00:03He chose to gamble everything and take on the political establishment.
00:08Welcome to WatchMojo.
00:10And today, we're counting down our picks for the top 10 decisions
00:14we found to be crucial to the acceleration of human history thus far.
00:18Jefferson's advisors convinced him, look, just do it.
00:24Number 10. Steve Jobs greenlighting the iPhone.
00:28Before smartphones launched in 2007, you would have to carry numerous devices
00:32just to achieve what can be done on one modern-day device.
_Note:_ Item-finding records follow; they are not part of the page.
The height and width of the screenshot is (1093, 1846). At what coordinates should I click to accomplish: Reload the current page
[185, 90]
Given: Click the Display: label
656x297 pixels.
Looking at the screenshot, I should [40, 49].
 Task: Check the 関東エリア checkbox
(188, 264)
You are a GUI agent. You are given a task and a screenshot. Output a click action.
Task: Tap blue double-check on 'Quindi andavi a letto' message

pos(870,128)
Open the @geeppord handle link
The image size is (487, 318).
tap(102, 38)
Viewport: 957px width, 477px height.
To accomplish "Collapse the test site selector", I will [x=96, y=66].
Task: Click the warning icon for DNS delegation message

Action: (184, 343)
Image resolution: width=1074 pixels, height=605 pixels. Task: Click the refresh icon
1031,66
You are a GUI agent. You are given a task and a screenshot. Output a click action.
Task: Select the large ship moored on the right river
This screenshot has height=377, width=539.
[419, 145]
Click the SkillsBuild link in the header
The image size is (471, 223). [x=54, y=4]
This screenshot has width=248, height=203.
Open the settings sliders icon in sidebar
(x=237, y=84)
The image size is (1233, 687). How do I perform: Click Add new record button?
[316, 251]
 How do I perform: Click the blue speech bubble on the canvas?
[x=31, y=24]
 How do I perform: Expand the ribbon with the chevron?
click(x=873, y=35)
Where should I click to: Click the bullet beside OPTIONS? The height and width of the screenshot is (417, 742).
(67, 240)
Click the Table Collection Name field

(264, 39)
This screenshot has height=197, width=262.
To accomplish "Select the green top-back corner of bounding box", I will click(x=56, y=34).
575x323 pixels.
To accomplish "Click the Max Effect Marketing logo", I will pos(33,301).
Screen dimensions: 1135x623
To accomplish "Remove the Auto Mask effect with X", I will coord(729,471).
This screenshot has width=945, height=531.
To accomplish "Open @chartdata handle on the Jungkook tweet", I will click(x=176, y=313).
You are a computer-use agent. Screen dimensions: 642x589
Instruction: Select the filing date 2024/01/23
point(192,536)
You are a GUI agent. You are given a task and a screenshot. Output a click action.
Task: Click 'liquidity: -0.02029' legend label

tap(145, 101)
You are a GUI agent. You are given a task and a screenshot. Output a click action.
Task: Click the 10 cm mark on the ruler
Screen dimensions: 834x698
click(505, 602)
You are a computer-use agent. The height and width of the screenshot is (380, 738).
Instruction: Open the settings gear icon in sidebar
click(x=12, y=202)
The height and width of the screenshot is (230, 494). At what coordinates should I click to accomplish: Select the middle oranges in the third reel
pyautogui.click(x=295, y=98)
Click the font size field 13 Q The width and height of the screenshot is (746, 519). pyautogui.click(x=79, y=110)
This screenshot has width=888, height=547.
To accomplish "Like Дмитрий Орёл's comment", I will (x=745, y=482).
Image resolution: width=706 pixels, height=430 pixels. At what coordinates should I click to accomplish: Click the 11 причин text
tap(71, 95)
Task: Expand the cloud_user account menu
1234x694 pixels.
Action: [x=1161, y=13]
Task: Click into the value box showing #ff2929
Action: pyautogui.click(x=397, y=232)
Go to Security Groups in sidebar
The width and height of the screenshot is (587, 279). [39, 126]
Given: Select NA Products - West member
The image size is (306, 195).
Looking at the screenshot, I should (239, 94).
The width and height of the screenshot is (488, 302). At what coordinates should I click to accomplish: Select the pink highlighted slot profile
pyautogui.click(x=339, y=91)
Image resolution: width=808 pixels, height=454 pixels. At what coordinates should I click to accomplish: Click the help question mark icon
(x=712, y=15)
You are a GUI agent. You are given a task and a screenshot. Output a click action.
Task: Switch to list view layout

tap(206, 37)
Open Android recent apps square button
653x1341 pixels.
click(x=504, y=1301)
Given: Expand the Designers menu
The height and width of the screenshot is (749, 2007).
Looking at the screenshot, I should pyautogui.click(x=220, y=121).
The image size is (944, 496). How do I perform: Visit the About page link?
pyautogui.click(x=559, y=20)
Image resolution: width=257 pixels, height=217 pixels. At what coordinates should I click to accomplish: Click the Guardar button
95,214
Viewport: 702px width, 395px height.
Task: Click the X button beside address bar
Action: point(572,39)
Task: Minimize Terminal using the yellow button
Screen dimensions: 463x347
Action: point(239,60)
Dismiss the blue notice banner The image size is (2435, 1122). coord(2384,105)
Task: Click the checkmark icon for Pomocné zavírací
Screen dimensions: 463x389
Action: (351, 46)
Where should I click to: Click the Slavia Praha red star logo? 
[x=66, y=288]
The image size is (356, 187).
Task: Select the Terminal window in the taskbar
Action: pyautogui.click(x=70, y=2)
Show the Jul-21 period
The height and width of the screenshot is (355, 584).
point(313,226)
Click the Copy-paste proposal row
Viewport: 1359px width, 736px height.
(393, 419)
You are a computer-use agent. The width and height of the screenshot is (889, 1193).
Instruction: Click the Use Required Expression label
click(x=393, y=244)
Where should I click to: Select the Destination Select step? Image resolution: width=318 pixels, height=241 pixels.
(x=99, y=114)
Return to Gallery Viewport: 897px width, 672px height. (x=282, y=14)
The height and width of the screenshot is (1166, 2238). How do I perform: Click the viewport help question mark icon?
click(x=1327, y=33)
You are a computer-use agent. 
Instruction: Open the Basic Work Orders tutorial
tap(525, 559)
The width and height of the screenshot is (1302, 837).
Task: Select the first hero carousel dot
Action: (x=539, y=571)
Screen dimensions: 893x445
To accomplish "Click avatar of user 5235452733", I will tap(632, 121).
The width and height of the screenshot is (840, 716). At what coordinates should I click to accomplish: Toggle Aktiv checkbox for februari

00:36What we want to do is make a leapfrog product
00:40that is way smarter than any mobile device has ever been
00:44and super easy to use.
00:46This is what iPhone is.
00:48If you wanted to take a picture, listen to music, or get in contact with someone,
00:53you needed a separate device to do each task.
00:56Well, in the early 2000s, Steve Jobs, one of the founders of Apple,
01:01decided to greenlight the iPhone,
01:03turning Apple's famed iPod Touch into a cellular device.
01:07And to unlock the phone, I just take my finger and slide it across.
01:11All right, you want to see that again?
01:13Not only did this decision spark a whole new popularity
01:16of the app and phone market altogether,
01:18it also changed the way we do our everyday computing.
01:21If the future for humans involves integration with technologies,
01:25products like the iPhone are the first steps.
01:28We're very excited about this.
01:31Number 9.
01:32Franklin D. Roosevelt enacting the New Deal.
01:36From 1929 to 1939,
01:38the United States of America experienced what is known today as the Great Depression.
01:43And the consequences were profound, massive poverty everywhere,
01:49a strong sense of social dislocation,
01:51also a strong sense of capitalism didn't work.
01:53When the American stock market fell in October of 1929,
01:57it led to record unemployment, critical banking failures,
02:01and overall deflation of the U.S. dollar,
02:04an impact felt around the globe.
02:06After becoming president in 1933,
02:09Franklin D. Roosevelt launched the New Deal,
02:12establishing relief efforts such as
02:14the Federal Deposit Insurance Corporation
02:16and introducing the Emergency Banking Act.
02:19Before this moment in American history,
02:22the federal government had never taken it upon itself
02:24to bolster an industry the way the federal government
02:28was bolstering the banking industry.
02:29It was quite a striking, even a revolutionary thing
02:33for the government to undertake.
02:35Both helped protect depositors and the banks themselves,
02:39stabilizing the banking system during an otherwise unstable period.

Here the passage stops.